(EXERCISE PROMPT): Could you reproduce every record below exactly as written?

(TASK INPUT):
· · · · · · ·

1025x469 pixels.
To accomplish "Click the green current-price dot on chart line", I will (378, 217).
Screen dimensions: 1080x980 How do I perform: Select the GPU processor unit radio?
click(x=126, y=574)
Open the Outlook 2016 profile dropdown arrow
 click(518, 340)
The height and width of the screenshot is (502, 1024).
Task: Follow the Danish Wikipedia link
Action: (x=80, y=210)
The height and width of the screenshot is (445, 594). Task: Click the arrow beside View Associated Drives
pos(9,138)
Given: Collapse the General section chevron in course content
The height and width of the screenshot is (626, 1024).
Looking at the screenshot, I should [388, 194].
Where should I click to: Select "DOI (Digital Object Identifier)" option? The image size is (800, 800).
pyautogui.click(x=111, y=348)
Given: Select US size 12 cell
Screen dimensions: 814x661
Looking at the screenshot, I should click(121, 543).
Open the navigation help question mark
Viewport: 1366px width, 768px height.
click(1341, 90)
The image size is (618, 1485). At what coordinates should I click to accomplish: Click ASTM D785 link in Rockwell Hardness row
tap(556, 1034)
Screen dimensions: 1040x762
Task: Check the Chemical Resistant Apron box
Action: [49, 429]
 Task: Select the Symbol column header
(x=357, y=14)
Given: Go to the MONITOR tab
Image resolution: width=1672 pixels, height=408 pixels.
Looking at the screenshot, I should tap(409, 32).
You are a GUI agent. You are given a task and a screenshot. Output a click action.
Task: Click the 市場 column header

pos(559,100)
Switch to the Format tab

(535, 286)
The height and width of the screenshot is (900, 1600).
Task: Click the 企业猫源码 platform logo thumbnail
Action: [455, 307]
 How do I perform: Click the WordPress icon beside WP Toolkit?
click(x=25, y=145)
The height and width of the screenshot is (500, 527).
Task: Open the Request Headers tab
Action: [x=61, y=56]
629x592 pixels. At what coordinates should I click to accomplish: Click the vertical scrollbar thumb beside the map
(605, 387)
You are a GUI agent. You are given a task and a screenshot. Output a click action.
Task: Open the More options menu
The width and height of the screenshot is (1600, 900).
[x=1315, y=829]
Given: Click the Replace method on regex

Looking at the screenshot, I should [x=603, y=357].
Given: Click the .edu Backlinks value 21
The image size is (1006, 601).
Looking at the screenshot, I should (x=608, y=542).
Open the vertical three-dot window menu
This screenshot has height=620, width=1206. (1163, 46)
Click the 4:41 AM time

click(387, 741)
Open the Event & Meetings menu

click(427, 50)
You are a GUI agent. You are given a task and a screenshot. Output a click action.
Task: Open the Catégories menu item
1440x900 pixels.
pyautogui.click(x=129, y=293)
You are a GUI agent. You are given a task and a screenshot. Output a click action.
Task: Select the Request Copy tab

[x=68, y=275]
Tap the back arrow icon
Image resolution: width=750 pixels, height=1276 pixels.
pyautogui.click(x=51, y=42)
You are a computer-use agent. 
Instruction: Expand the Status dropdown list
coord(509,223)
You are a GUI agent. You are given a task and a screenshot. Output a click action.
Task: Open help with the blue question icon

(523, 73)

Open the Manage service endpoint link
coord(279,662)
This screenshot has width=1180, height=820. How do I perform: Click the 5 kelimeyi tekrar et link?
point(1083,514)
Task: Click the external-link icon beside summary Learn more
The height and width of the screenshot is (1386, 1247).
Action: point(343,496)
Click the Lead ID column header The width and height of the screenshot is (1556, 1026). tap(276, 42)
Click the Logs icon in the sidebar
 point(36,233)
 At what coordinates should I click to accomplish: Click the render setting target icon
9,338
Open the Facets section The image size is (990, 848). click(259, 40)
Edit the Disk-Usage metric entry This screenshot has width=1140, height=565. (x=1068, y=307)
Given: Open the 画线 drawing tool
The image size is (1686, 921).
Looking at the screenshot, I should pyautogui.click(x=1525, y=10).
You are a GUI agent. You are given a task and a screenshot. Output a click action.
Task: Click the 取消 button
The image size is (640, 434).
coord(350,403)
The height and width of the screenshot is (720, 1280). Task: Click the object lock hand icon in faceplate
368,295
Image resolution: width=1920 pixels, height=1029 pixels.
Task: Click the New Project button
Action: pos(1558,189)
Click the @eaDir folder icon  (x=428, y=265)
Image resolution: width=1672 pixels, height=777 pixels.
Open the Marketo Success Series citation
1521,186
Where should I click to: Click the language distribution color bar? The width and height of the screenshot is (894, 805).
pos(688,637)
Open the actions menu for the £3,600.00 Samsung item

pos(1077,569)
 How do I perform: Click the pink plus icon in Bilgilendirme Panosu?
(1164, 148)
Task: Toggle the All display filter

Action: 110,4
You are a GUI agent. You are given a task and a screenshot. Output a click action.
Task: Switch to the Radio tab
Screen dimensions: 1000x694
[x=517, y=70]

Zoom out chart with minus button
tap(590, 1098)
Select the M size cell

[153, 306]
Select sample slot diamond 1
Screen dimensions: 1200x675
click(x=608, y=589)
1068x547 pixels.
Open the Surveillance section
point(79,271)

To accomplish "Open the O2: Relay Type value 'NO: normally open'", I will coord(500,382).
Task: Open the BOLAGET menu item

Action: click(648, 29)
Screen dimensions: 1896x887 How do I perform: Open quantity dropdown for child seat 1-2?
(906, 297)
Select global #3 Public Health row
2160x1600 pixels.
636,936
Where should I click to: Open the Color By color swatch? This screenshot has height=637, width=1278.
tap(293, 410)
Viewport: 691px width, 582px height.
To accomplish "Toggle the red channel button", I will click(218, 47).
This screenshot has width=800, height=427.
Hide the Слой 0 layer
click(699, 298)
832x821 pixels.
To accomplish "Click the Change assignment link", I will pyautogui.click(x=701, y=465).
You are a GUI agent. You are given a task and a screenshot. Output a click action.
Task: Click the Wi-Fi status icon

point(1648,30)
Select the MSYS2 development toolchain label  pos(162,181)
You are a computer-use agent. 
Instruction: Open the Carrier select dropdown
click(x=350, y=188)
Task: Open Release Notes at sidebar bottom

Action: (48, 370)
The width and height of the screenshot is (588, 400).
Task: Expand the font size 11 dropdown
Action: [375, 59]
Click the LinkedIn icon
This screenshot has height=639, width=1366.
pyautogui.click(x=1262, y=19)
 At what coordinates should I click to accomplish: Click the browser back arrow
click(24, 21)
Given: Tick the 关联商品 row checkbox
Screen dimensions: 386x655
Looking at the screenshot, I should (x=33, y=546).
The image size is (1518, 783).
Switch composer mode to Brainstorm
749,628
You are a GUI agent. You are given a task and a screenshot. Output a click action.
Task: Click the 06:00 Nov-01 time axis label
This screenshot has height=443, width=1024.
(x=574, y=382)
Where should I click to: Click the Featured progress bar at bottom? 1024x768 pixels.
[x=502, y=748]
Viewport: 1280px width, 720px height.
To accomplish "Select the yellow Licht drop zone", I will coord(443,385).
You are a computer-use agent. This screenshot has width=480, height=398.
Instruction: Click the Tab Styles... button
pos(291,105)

· · · · · · ·

(WRITTEN SOLUTION):
1025x469 pixels.
To accomplish "Click the green current-price dot on chart line", I will (378, 217).
Screen dimensions: 1080x980 How do I perform: Select the GPU processor unit radio?
click(x=126, y=574)
Open the Outlook 2016 profile dropdown arrow
 click(518, 340)
The height and width of the screenshot is (502, 1024).
Task: Follow the Danish Wikipedia link
Action: (x=80, y=210)
The height and width of the screenshot is (445, 594). Task: Click the arrow beside View Associated Drives
pos(9,138)
Given: Collapse the General section chevron in course content
The height and width of the screenshot is (626, 1024).
Looking at the screenshot, I should [388, 194].
Where should I click to: Select "DOI (Digital Object Identifier)" option? The image size is (800, 800).
pyautogui.click(x=111, y=348)
Given: Select US size 12 cell
Screen dimensions: 814x661
Looking at the screenshot, I should click(121, 543).
Open the navigation help question mark
Viewport: 1366px width, 768px height.
click(1341, 90)
The image size is (618, 1485). At what coordinates should I click to accomplish: Click ASTM D785 link in Rockwell Hardness row
tap(556, 1034)
Screen dimensions: 1040x762
Task: Check the Chemical Resistant Apron box
Action: [49, 429]
 Task: Select the Symbol column header
(x=357, y=14)
Given: Go to the MONITOR tab
Image resolution: width=1672 pixels, height=408 pixels.
Looking at the screenshot, I should tap(409, 32).
You are a GUI agent. You are given a task and a screenshot. Output a click action.
Task: Click the 市場 column header

pos(559,100)
Switch to the Format tab

(535, 286)
The height and width of the screenshot is (900, 1600).
Task: Click the 企业猫源码 platform logo thumbnail
Action: [455, 307]
 How do I perform: Click the WordPress icon beside WP Toolkit?
click(x=25, y=145)
The height and width of the screenshot is (500, 527).
Task: Open the Request Headers tab
Action: [x=61, y=56]
629x592 pixels. At what coordinates should I click to accomplish: Click the vertical scrollbar thumb beside the map
(605, 387)
You are a GUI agent. You are given a task and a screenshot. Output a click action.
Task: Open the More options menu
The width and height of the screenshot is (1600, 900).
[x=1315, y=829]
Given: Click the Replace method on regex

Looking at the screenshot, I should [x=603, y=357].
Given: Click the .edu Backlinks value 21
The image size is (1006, 601).
Looking at the screenshot, I should (x=608, y=542).
Open the vertical three-dot window menu
This screenshot has height=620, width=1206. (1163, 46)
Click the 4:41 AM time

click(387, 741)
Open the Event & Meetings menu

click(427, 50)
You are a GUI agent. You are given a task and a screenshot. Output a click action.
Task: Open the Catégories menu item
1440x900 pixels.
pyautogui.click(x=129, y=293)
You are a GUI agent. You are given a task and a screenshot. Output a click action.
Task: Select the Request Copy tab

[x=68, y=275]
Tap the back arrow icon
Image resolution: width=750 pixels, height=1276 pixels.
pyautogui.click(x=51, y=42)
You are a computer-use agent. 
Instruction: Expand the Status dropdown list
coord(509,223)
You are a GUI agent. You are given a task and a screenshot. Output a click action.
Task: Open help with the blue question icon

(523, 73)

Open the Manage service endpoint link
coord(279,662)
This screenshot has width=1180, height=820. How do I perform: Click the 5 kelimeyi tekrar et link?
point(1083,514)
Task: Click the external-link icon beside summary Learn more
The height and width of the screenshot is (1386, 1247).
Action: point(343,496)
Click the Lead ID column header The width and height of the screenshot is (1556, 1026). tap(276, 42)
Click the Logs icon in the sidebar
 point(36,233)
 At what coordinates should I click to accomplish: Click the render setting target icon
9,338
Open the Facets section The image size is (990, 848). click(259, 40)
Edit the Disk-Usage metric entry This screenshot has width=1140, height=565. (x=1068, y=307)
Given: Open the 画线 drawing tool
The image size is (1686, 921).
Looking at the screenshot, I should pyautogui.click(x=1525, y=10).
You are a GUI agent. You are given a task and a screenshot. Output a click action.
Task: Click the 取消 button
The image size is (640, 434).
coord(350,403)
The height and width of the screenshot is (720, 1280). Task: Click the object lock hand icon in faceplate
368,295
Image resolution: width=1920 pixels, height=1029 pixels.
Task: Click the New Project button
Action: pos(1558,189)
Click the @eaDir folder icon  (x=428, y=265)
Image resolution: width=1672 pixels, height=777 pixels.
Open the Marketo Success Series citation
1521,186
Where should I click to: Click the language distribution color bar? The width and height of the screenshot is (894, 805).
pos(688,637)
Open the actions menu for the £3,600.00 Samsung item

pos(1077,569)
 How do I perform: Click the pink plus icon in Bilgilendirme Panosu?
(1164, 148)
Task: Toggle the All display filter

Action: 110,4
You are a GUI agent. You are given a task and a screenshot. Output a click action.
Task: Switch to the Radio tab
Screen dimensions: 1000x694
[x=517, y=70]

Zoom out chart with minus button
tap(590, 1098)
Select the M size cell

[153, 306]
Select sample slot diamond 1
Screen dimensions: 1200x675
click(x=608, y=589)
1068x547 pixels.
Open the Surveillance section
point(79,271)

To accomplish "Open the O2: Relay Type value 'NO: normally open'", I will coord(500,382).
Task: Open the BOLAGET menu item

Action: click(648, 29)
Screen dimensions: 1896x887 How do I perform: Open quantity dropdown for child seat 1-2?
(906, 297)
Select global #3 Public Health row
2160x1600 pixels.
636,936
Where should I click to: Open the Color By color swatch? This screenshot has height=637, width=1278.
tap(293, 410)
Viewport: 691px width, 582px height.
To accomplish "Toggle the red channel button", I will click(218, 47).
This screenshot has width=800, height=427.
Hide the Слой 0 layer
click(699, 298)
832x821 pixels.
To accomplish "Click the Change assignment link", I will pyautogui.click(x=701, y=465).
You are a GUI agent. You are given a task and a screenshot. Output a click action.
Task: Click the Wi-Fi status icon

point(1648,30)
Select the MSYS2 development toolchain label  pos(162,181)
You are a computer-use agent. 
Instruction: Open the Carrier select dropdown
click(x=350, y=188)
Task: Open Release Notes at sidebar bottom

Action: (48, 370)
The width and height of the screenshot is (588, 400).
Task: Expand the font size 11 dropdown
Action: [375, 59]
Click the LinkedIn icon
This screenshot has height=639, width=1366.
pyautogui.click(x=1262, y=19)
 At what coordinates should I click to accomplish: Click the browser back arrow
click(24, 21)
Given: Tick the 关联商品 row checkbox
Screen dimensions: 386x655
Looking at the screenshot, I should (x=33, y=546).
The image size is (1518, 783).
Switch composer mode to Brainstorm
749,628
You are a GUI agent. You are given a task and a screenshot. Output a click action.
Task: Click the 06:00 Nov-01 time axis label
This screenshot has height=443, width=1024.
(x=574, y=382)
Where should I click to: Click the Featured progress bar at bottom? 1024x768 pixels.
[x=502, y=748]
Viewport: 1280px width, 720px height.
To accomplish "Select the yellow Licht drop zone", I will coord(443,385).
You are a computer-use agent. This screenshot has width=480, height=398.
Instruction: Click the Tab Styles... button
pos(291,105)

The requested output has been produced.